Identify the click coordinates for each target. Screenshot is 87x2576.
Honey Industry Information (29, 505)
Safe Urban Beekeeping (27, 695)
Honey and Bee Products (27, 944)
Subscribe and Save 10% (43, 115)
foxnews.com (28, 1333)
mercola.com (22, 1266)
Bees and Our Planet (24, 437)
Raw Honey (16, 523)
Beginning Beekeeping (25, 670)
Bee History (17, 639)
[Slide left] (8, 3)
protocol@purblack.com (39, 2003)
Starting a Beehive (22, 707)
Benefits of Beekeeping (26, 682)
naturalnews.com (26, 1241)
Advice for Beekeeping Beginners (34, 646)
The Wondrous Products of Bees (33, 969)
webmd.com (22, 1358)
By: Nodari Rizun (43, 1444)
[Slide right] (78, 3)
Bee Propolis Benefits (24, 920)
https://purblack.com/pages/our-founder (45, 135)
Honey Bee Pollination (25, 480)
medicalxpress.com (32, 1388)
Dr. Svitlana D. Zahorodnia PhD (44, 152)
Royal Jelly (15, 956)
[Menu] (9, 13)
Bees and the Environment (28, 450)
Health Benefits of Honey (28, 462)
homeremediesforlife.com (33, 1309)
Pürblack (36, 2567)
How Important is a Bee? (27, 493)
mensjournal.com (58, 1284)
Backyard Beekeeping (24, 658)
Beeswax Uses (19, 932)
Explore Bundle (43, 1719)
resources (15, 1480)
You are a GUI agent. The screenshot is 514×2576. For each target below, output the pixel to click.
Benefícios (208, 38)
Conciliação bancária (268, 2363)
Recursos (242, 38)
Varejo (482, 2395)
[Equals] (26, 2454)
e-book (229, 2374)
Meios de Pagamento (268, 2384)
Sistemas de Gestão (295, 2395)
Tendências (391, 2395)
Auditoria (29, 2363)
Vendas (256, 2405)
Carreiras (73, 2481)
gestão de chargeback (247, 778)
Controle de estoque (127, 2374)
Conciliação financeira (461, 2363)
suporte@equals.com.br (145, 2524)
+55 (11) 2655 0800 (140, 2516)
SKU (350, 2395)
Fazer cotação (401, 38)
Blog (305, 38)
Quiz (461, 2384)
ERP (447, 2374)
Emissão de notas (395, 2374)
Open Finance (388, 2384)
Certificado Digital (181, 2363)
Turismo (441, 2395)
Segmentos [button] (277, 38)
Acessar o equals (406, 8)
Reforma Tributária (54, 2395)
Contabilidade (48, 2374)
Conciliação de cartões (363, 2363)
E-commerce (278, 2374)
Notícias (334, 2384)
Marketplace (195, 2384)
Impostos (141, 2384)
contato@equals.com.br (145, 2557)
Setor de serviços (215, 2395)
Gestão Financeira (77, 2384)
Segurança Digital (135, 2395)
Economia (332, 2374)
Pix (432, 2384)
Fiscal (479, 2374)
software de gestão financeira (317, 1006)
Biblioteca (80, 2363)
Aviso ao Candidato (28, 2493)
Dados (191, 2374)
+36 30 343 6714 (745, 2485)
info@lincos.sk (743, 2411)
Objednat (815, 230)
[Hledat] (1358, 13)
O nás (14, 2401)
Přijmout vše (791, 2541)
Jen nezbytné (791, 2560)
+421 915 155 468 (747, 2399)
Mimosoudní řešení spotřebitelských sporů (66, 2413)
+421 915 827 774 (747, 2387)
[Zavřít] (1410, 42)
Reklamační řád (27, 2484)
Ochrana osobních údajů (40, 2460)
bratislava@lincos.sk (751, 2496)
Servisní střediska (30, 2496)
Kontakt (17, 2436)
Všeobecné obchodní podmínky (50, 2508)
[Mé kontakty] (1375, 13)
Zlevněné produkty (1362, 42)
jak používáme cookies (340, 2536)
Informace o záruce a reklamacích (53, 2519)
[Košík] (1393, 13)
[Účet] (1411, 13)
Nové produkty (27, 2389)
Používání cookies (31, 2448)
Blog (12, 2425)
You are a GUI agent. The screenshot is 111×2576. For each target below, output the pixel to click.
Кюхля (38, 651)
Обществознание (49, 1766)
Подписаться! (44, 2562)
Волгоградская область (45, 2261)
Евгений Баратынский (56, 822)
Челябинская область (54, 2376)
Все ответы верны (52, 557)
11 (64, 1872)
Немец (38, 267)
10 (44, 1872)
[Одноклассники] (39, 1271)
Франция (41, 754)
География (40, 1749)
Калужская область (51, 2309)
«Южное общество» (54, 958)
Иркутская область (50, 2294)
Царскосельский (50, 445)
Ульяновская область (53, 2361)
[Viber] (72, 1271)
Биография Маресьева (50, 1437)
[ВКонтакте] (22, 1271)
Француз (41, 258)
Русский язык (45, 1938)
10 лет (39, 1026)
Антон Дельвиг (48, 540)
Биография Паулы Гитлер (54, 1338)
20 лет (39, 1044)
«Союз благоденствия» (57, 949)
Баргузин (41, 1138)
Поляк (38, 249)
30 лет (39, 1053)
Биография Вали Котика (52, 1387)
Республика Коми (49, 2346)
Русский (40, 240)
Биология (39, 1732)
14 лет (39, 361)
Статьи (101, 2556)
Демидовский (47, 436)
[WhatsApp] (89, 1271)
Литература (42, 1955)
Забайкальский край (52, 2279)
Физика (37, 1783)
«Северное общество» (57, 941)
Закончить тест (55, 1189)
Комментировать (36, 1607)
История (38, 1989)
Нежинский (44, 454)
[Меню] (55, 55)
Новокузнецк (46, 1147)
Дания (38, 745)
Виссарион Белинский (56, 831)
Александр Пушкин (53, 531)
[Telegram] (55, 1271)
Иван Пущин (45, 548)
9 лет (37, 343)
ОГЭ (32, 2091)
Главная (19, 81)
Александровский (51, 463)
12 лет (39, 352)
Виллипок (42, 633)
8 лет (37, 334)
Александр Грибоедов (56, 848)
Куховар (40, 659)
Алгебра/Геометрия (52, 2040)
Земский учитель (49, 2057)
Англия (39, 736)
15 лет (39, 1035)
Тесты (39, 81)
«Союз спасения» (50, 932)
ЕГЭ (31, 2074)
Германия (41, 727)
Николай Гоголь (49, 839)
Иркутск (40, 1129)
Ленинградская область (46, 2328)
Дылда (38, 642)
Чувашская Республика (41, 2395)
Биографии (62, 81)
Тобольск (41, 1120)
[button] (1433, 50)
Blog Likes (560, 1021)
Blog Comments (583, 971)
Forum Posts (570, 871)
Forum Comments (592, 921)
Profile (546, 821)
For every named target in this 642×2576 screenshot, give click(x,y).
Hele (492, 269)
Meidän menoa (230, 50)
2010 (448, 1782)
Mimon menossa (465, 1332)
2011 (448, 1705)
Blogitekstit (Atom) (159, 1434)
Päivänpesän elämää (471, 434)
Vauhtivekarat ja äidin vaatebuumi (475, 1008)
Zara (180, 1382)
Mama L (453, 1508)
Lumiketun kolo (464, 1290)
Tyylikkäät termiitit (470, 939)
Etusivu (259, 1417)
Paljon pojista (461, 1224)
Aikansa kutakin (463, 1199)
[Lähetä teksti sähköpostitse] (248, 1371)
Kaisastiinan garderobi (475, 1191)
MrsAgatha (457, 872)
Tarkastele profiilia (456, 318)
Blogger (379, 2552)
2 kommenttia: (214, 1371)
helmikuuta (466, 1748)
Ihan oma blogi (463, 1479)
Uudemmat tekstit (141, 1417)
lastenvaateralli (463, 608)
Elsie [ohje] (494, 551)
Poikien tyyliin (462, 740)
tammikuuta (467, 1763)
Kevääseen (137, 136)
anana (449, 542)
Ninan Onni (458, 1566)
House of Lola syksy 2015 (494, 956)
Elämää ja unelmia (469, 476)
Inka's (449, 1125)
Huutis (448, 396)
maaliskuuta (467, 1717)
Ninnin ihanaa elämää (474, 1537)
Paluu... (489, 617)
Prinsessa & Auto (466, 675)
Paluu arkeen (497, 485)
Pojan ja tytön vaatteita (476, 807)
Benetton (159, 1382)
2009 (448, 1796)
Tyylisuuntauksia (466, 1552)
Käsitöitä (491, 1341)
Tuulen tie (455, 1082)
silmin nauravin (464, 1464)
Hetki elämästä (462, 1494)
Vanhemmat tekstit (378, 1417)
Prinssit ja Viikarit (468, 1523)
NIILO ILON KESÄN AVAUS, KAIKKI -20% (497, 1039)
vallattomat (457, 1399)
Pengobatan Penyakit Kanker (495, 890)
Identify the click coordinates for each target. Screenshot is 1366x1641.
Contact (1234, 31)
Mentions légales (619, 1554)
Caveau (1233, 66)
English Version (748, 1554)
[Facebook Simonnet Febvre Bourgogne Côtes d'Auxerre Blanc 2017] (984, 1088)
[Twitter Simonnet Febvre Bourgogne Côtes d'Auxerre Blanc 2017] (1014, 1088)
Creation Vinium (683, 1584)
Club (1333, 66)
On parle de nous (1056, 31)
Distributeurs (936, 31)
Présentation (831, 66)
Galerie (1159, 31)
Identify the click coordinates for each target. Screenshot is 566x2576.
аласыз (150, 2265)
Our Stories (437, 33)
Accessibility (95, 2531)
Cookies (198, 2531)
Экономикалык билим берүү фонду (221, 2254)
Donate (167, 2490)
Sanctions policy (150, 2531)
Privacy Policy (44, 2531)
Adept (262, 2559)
..........
DIRECTIONS:
Please return exactly the lines from the first line of the material through the one with "Carreiras (73, 2481)", and no lines after it.

SOLUTION TO THIS EXERCISE:
Identify the click coordinates for each target. Screenshot is 87x2576.
Honey Industry Information (29, 505)
Safe Urban Beekeeping (27, 695)
Honey and Bee Products (27, 944)
Subscribe and Save 10% (43, 115)
foxnews.com (28, 1333)
mercola.com (22, 1266)
Bees and Our Planet (24, 437)
Raw Honey (16, 523)
Beginning Beekeeping (25, 670)
Bee History (17, 639)
[Slide left] (8, 3)
protocol@purblack.com (39, 2003)
Starting a Beehive (22, 707)
Benefits of Beekeeping (26, 682)
naturalnews.com (26, 1241)
Advice for Beekeeping Beginners (34, 646)
The Wondrous Products of Bees (33, 969)
webmd.com (22, 1358)
By: Nodari Rizun (43, 1444)
[Slide right] (78, 3)
Bee Propolis Benefits (24, 920)
https://purblack.com/pages/our-founder (45, 135)
Honey Bee Pollination (25, 480)
medicalxpress.com (32, 1388)
Dr. Svitlana D. Zahorodnia PhD (44, 152)
Royal Jelly (15, 956)
[Menu] (9, 13)
Bees and the Environment (28, 450)
Health Benefits of Honey (28, 462)
homeremediesforlife.com (33, 1309)
Pürblack (36, 2567)
How Important is a Bee? (27, 493)
mensjournal.com (58, 1284)
Backyard Beekeeping (24, 658)
Beeswax Uses (19, 932)
Explore Bundle (43, 1719)
resources (15, 1480)
You are a GUI agent. The screenshot is 514×2576. For each target below, output the pixel to click.
Benefícios (208, 38)
Conciliação bancária (268, 2363)
Recursos (242, 38)
Varejo (482, 2395)
[Equals] (26, 2454)
e-book (229, 2374)
Meios de Pagamento (268, 2384)
Sistemas de Gestão (295, 2395)
Tendências (391, 2395)
Auditoria (29, 2363)
Vendas (256, 2405)
Carreiras (73, 2481)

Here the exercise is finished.